-------- DATA FOR THIS TASK
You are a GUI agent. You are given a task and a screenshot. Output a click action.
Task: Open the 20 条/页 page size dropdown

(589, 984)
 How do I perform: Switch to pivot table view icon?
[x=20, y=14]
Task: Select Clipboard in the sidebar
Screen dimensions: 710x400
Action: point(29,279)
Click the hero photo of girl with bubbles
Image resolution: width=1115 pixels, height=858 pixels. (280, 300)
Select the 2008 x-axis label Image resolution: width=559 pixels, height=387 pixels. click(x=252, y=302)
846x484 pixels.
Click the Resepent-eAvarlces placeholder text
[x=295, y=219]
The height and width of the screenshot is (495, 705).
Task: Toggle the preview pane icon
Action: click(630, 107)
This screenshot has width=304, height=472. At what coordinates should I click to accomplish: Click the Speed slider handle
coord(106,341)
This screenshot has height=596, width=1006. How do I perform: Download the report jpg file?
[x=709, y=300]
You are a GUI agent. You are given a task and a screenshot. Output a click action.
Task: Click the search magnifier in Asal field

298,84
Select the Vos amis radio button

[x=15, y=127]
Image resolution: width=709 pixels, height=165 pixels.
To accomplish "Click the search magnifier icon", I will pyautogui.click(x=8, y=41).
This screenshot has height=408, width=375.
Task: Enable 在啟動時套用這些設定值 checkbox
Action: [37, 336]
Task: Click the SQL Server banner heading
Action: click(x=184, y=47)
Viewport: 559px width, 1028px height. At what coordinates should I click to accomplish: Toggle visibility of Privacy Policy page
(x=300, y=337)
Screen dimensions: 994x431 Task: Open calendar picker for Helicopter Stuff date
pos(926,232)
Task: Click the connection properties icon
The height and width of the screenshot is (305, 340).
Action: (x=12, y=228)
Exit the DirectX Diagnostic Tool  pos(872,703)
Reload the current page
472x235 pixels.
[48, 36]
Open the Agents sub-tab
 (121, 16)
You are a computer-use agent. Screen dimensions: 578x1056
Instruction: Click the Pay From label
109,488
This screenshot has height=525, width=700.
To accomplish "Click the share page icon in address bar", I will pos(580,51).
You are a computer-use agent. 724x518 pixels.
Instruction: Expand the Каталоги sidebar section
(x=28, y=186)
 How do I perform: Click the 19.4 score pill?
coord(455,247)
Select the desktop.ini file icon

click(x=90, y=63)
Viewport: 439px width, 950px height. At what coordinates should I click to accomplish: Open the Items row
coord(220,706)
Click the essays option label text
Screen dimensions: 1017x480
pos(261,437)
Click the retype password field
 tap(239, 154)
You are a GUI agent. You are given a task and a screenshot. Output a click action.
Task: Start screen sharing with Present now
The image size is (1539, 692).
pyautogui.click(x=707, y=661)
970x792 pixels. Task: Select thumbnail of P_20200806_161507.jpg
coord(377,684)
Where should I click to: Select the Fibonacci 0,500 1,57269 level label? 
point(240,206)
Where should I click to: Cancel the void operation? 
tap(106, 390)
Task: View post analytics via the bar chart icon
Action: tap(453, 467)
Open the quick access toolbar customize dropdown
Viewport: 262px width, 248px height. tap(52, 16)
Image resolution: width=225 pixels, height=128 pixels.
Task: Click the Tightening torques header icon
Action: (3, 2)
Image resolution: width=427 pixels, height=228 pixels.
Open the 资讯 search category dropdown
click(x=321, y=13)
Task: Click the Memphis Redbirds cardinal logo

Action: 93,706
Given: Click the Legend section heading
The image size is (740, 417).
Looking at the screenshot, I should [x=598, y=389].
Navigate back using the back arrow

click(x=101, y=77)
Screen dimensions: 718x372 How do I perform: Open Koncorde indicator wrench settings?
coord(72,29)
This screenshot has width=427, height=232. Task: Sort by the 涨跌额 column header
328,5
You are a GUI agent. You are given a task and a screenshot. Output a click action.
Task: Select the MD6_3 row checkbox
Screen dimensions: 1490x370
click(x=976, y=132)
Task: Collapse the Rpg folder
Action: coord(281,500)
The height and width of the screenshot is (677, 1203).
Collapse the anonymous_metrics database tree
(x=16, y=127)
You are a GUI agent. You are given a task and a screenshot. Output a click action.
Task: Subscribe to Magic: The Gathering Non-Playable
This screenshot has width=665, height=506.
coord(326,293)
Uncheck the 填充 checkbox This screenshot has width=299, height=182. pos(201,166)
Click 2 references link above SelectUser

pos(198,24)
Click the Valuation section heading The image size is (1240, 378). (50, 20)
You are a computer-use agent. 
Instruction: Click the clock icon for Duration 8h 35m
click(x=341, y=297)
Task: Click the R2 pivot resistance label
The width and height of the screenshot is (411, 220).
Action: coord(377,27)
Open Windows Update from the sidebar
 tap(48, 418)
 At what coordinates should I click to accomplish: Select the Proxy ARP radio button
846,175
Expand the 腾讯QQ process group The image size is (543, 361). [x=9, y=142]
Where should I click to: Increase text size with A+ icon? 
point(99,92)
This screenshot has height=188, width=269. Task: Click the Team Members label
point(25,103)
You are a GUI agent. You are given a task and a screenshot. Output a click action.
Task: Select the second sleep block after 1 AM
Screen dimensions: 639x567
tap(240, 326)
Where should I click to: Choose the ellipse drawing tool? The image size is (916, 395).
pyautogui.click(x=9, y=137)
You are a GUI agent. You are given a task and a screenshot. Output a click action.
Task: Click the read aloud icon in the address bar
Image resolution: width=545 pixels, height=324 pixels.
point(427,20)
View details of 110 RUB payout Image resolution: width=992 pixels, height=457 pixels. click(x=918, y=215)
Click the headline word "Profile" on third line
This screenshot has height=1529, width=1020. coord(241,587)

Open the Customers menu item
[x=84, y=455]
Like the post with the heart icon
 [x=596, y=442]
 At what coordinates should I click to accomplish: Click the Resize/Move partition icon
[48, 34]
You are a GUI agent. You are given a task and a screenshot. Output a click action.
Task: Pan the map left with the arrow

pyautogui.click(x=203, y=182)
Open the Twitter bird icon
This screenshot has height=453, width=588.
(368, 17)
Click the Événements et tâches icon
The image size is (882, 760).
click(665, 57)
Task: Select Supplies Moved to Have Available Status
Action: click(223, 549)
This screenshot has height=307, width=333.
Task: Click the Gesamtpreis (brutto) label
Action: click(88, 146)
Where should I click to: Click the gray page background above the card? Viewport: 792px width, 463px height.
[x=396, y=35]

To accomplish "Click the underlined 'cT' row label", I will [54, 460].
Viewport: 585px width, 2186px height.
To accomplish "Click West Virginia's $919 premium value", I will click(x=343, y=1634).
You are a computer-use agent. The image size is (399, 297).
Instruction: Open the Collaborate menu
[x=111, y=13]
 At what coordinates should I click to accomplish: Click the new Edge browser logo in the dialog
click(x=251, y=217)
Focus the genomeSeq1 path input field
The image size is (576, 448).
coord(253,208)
----------------
EXERCISE PROMPT:
Check the data for the word "address" and pull out the lines that have it.

RESULT:
To accomplish "Click the share page icon in address bar", I will pos(580,51).
Task: Click the read aloud icon in the address bar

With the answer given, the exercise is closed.